犬のプルートが、りすのチップとディールを追いかけ、せっかくのクリスマスツリーを倒してしまう。ミッキーがおなじみのかん高い声で叱る。
――駄目じゃないかっ、プルート!
そこで、
「プルート、口惜しくないかねえ」
といったら、子供はきょとんとしている。注釈してやった。
「ねずみに飼われてさあ」
受けた。それからしばらく、ミッキーとプルートの物真似が流行った。子供がいう。「――駄目じゃないかっ、プルート! ――何だと、ねずみのくせに。ガウ、ガウ」下剋上。パニックに陥るミッキー。「――あ、こら。どうしたんだ、プルート。何をするんだ、やめろ、やめろっ」
声色が案外うまいので(ミッキーファンの方には申し訳ないが)、これが、かなりおかしかった。
ミッキーファンの方には申し訳ありませんが。
そして、北村薫さんは続けます。
先述のミッキーとプルートの物真似を、子供があきもせず演じたのは、
示された見方、切り取り方に意外性があったからだろう。今まで当然のものとして受け入れて来たことに異論が唱えられた――そこに不思議な面白さを感じたのであろう。今まで当然のものとして受け入れてきたこと。
これは、ひとつの「枠」だと思います。
その枠に異議が唱えられ、不思議な面白さが感じられる。
ワクワクする。
よくわかります。
しかし、北村さんの言葉はまだ続きます。
しかし、考えてみると、不思議なのはどちらか。
りすの姿で木のうろで生活するが、人間ように思考し会話するチップとディール。
ミッキーは服を着て人間の生活をしていて、プルートは首輪をしてミッキーに飼われている。

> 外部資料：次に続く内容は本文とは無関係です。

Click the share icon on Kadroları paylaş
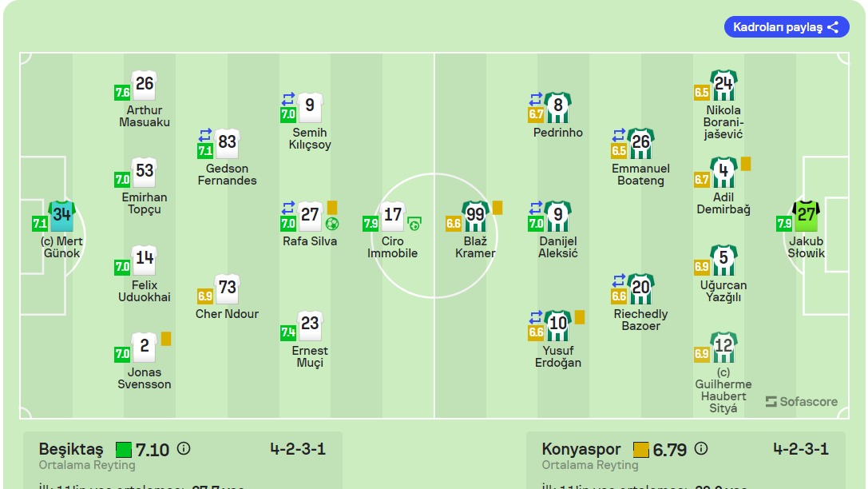 coord(833,27)
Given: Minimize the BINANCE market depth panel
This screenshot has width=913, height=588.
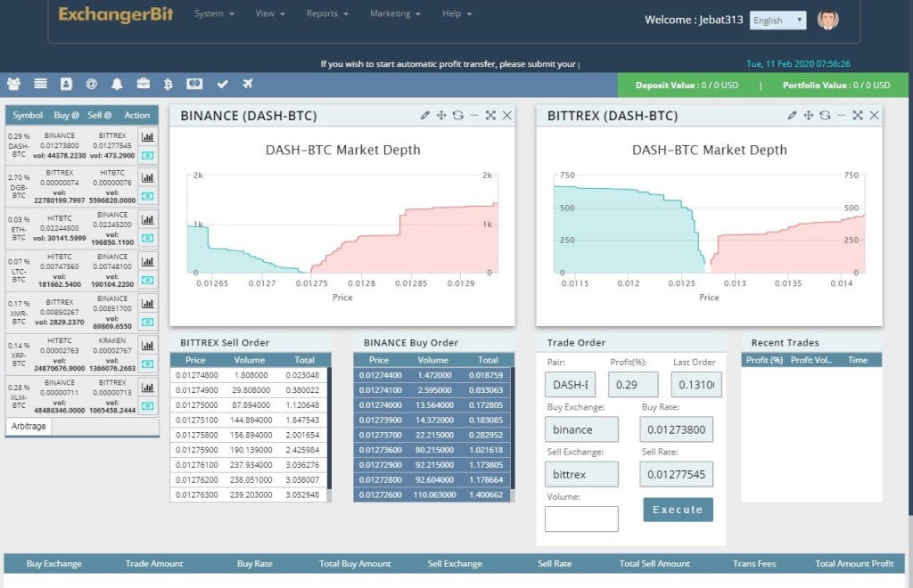Looking at the screenshot, I should point(474,116).
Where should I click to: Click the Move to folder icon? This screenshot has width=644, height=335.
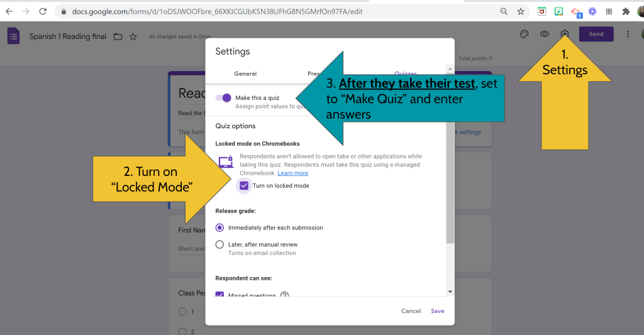[118, 37]
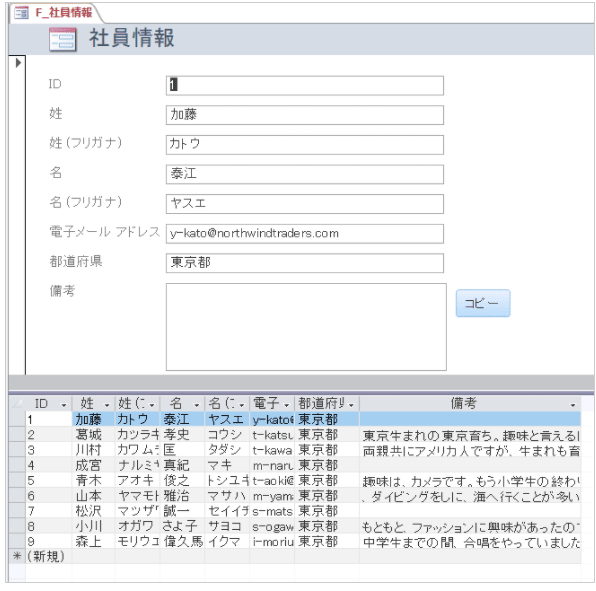
Task: Expand the 都道府県 column header dropdown
Action: 351,405
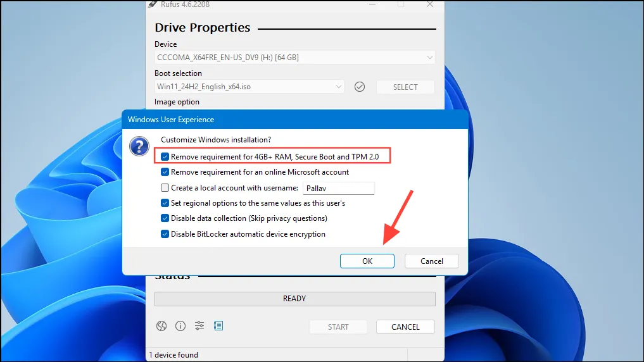This screenshot has width=644, height=362.
Task: Click the Rufus title bar app icon
Action: pos(153,4)
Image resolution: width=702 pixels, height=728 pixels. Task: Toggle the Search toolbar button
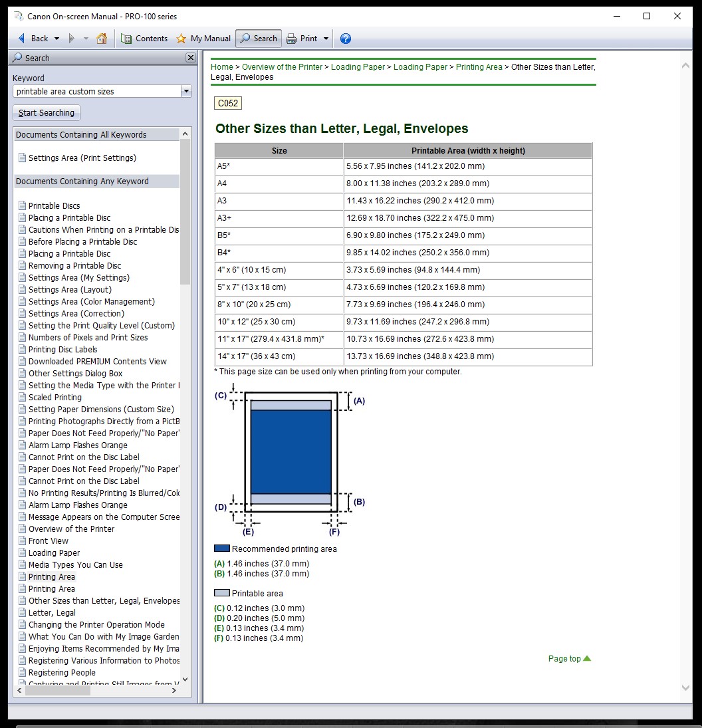(x=259, y=39)
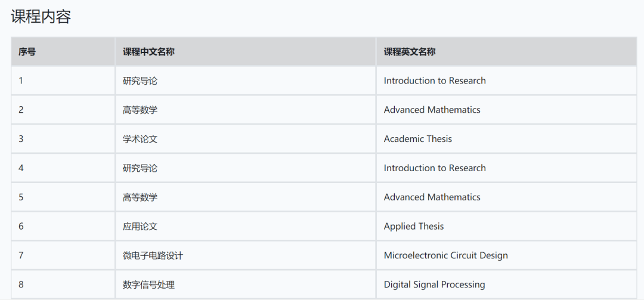The height and width of the screenshot is (300, 644).
Task: Select Introduction to Research in row 1
Action: 435,81
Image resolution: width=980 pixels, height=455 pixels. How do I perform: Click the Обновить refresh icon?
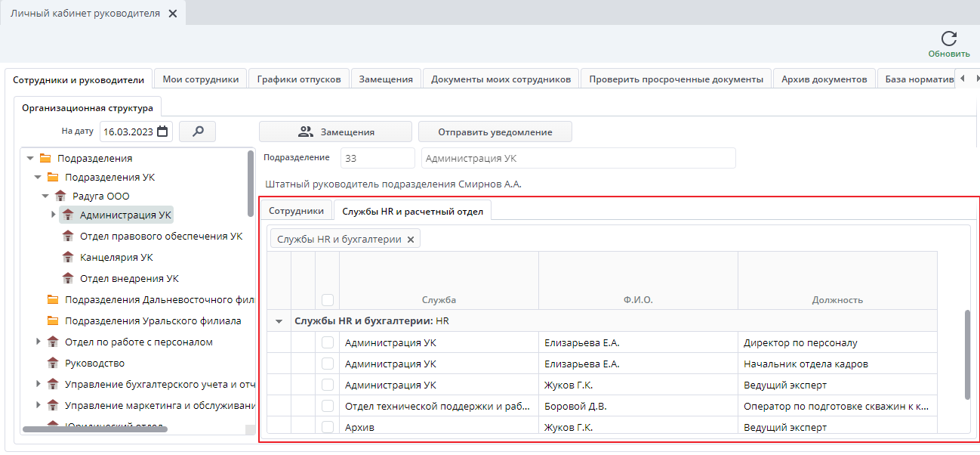tap(949, 39)
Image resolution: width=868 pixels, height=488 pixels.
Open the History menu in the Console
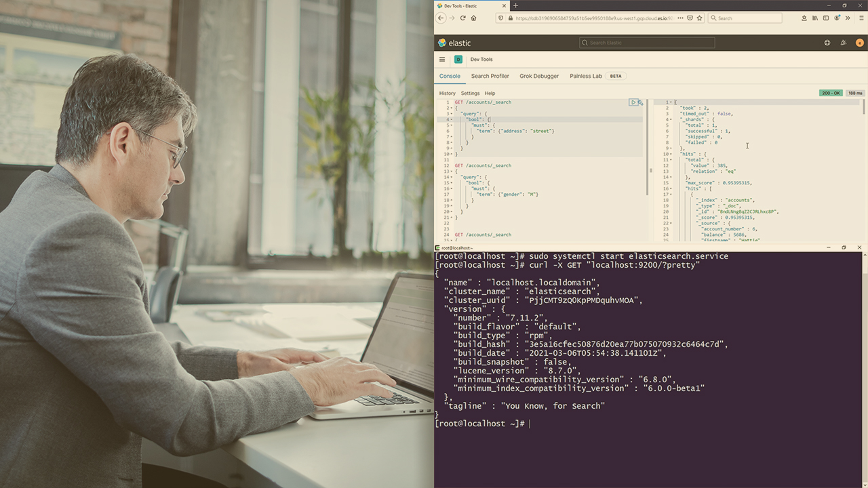448,93
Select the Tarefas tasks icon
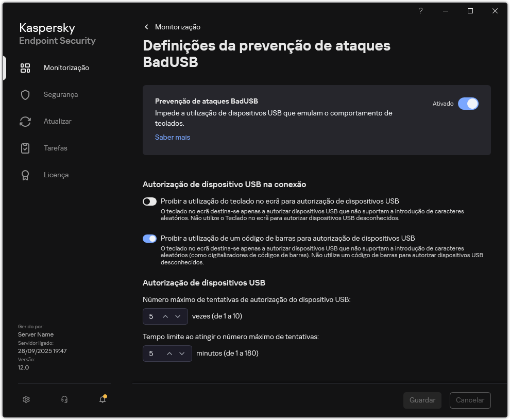This screenshot has height=420, width=510. pos(25,148)
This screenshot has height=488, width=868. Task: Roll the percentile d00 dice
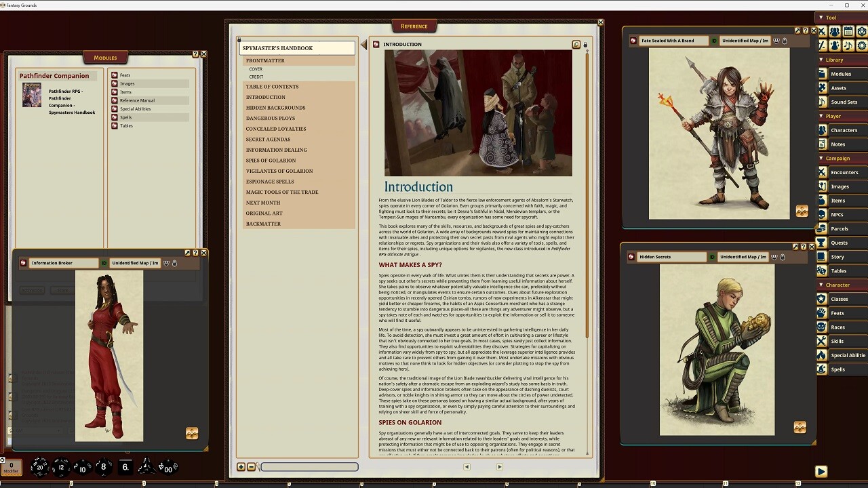point(168,468)
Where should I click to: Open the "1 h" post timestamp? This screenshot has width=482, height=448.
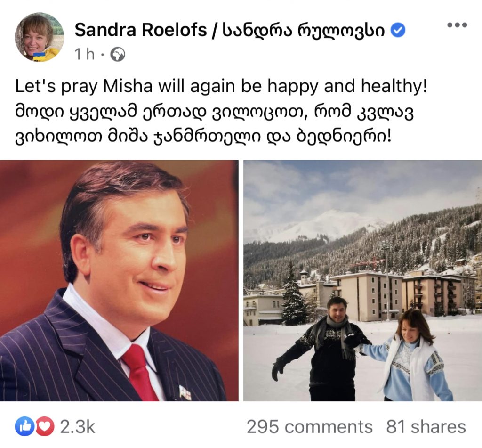pyautogui.click(x=85, y=55)
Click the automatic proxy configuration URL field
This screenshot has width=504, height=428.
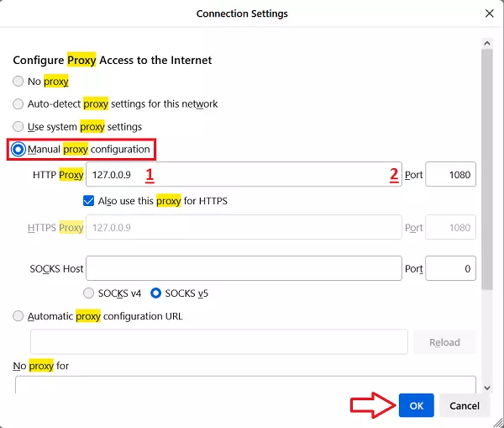(218, 342)
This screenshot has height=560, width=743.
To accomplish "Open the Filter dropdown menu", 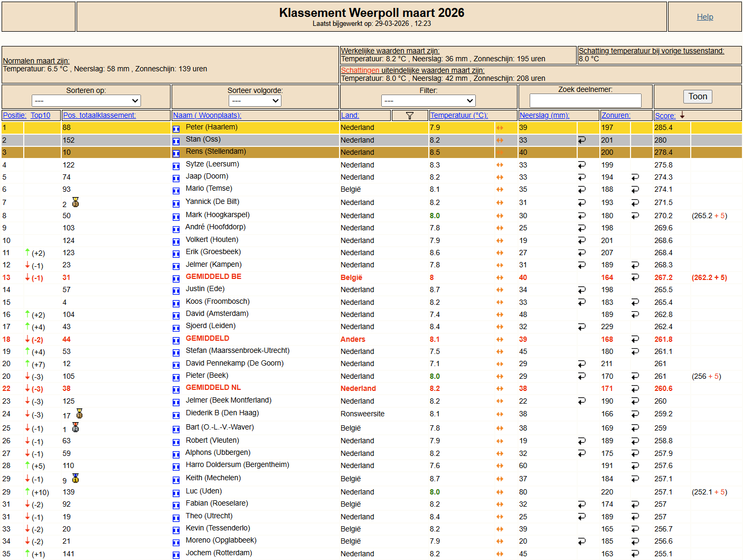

プルートと同じ犬であるにも関わらず、グーフィーは服を着て「あっひはー、ミッキー」などと登場する。
これだけ複雑な《人間関係》を子供は、すらりと受け入れている。いや、誰でもそうだろう。
わたしは、それが《当たり前》であることに感嘆したのである。そこで、つい、《お前たち、すごいことやっているんだぞ》というのを、別の形でいってしまったのだ。
現実の枠から物語の枠へ。
物語の枠から現実の枠へ。
「枠」それ自体は善くも悪くもなく、必ずあるものかと。
その枠を認め、ときには枠から外に出ると、ワクワクが湧くのかもしれません。